We tried the green ones and green ones with slits that didn't work well with the Chinquapins, but worked with oaks. We are going to start taking the green ones, and cut them down for rodent girdling when we pull tubes off our 4-5 year old trees in April.
I'm still trying to figure out the best stakes. Fiberglass were great but expensive and tough to find. Regular wood stacks rot too quickly. Plastic deteriorate in the sun too quick. Bamboo has been tough to get quality pieces - half are good / half are bad when ordered. I'm worried about t-posts cutting roots when removing.
For most of my chestnuts and other trees, over the years, I've used PVC. I don't like solid stakes, I want mine to bend in the wind so trees don't get brittle. The longer you leave them tubed or staked the more this matters. For my high value trees, I used cages made of cement wire. I like that because it stands on it's own. you can just stake the bottom foot with rebar to keep them from moving. I would then string rope across the cage with 2 strands in each direction near the top. It captures the seedling. This lets the seedling blow significantly in the wind but it is limited by the rope so it does not get too much. I like this method best for valuable trees.
For the trees I tube, I don't like holes near the bottom. This may depend on your location and climate. I found that holes near the bottom can create a chimney effect as the tube heats up and the hot air rises. This can cause small seedlings to dry out. On the other hand, if you have no air flow, you can create humid conditions where mold thrives in the tube.
It is all about figuring out what works best in your specific situation. I would not use tube at all if I was in an area where I did not need to worry about deer browsing.

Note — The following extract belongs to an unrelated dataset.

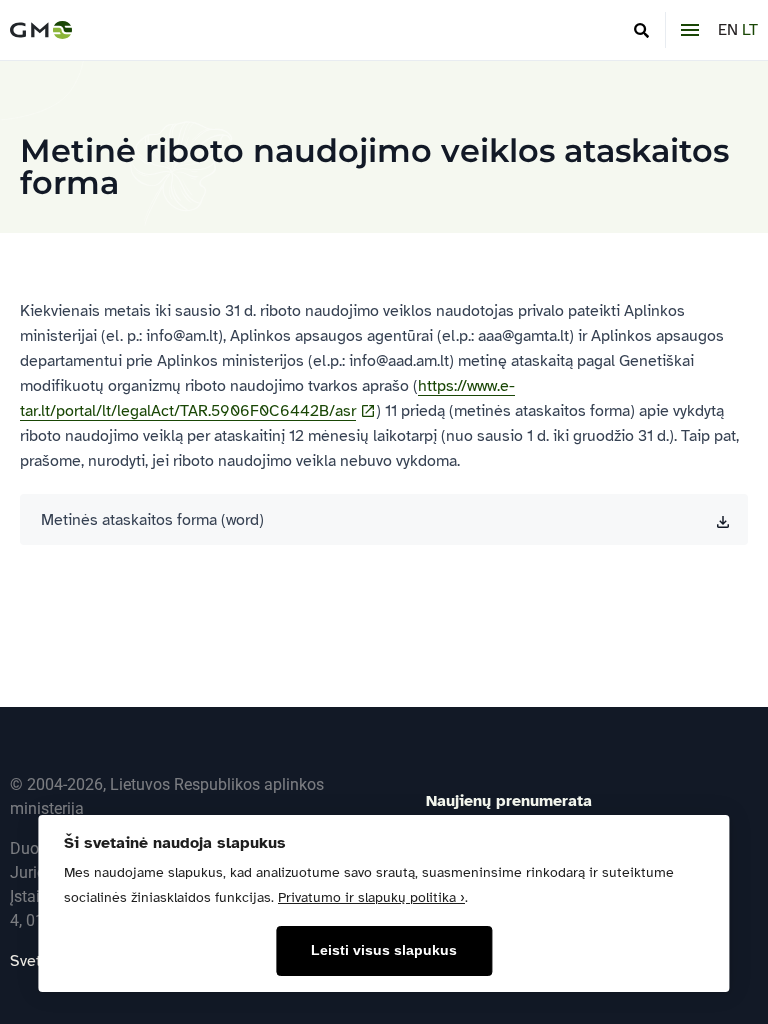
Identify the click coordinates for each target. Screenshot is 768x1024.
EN (728, 30)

One year I had more chestnuts than I had tubes and planted some with not protection. Years later, those that survived are bushes with no central leader. I doubt they will ever produce nuts, or at least not for many years.
I don't have that concern with ACs. They will bear nuts in just a few years regardless if they take tree or bush form.

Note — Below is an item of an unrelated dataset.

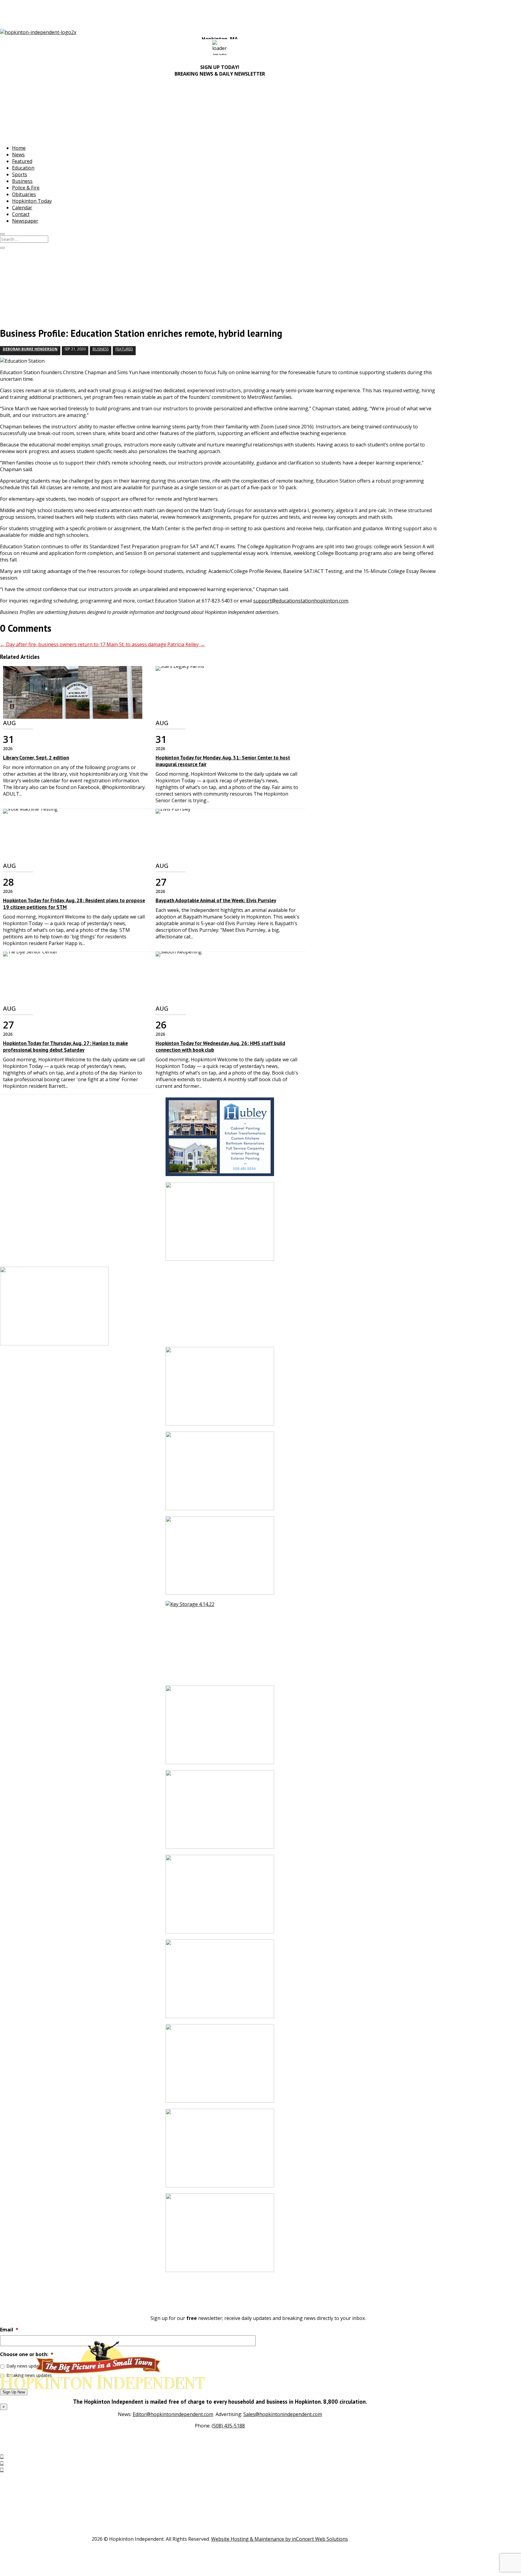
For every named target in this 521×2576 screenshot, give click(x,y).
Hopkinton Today (32, 201)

For the ACs that I just planted at my retirement property, I just used what was easy. I had a bunch of step-in electric fence posts sitting around from a Gallagher-style e-fence I used years ago. Since I was direct seeding nuts in tubes and there was no digging involved, they were very convenient. At my farm, I often planted ACs with no protection. Although we had high deer densities. we had lots of native ACs, so deer were used to them. They got browsed a bit but generally not killed. Since AC produce nuts in bush form, it was just easier and cheaper to plant them with no protection. At my retirement property, I've got security video cameras on the barn near where I planted these ACs. We had a mast crop failure this year, and I'm seeing up to 15 deer at once around the barn at night eating the WR/Clover/PTT I planted. I know they would paw up these nuts if I did nothing here. I'm hoping after a year or two to remove the tubes.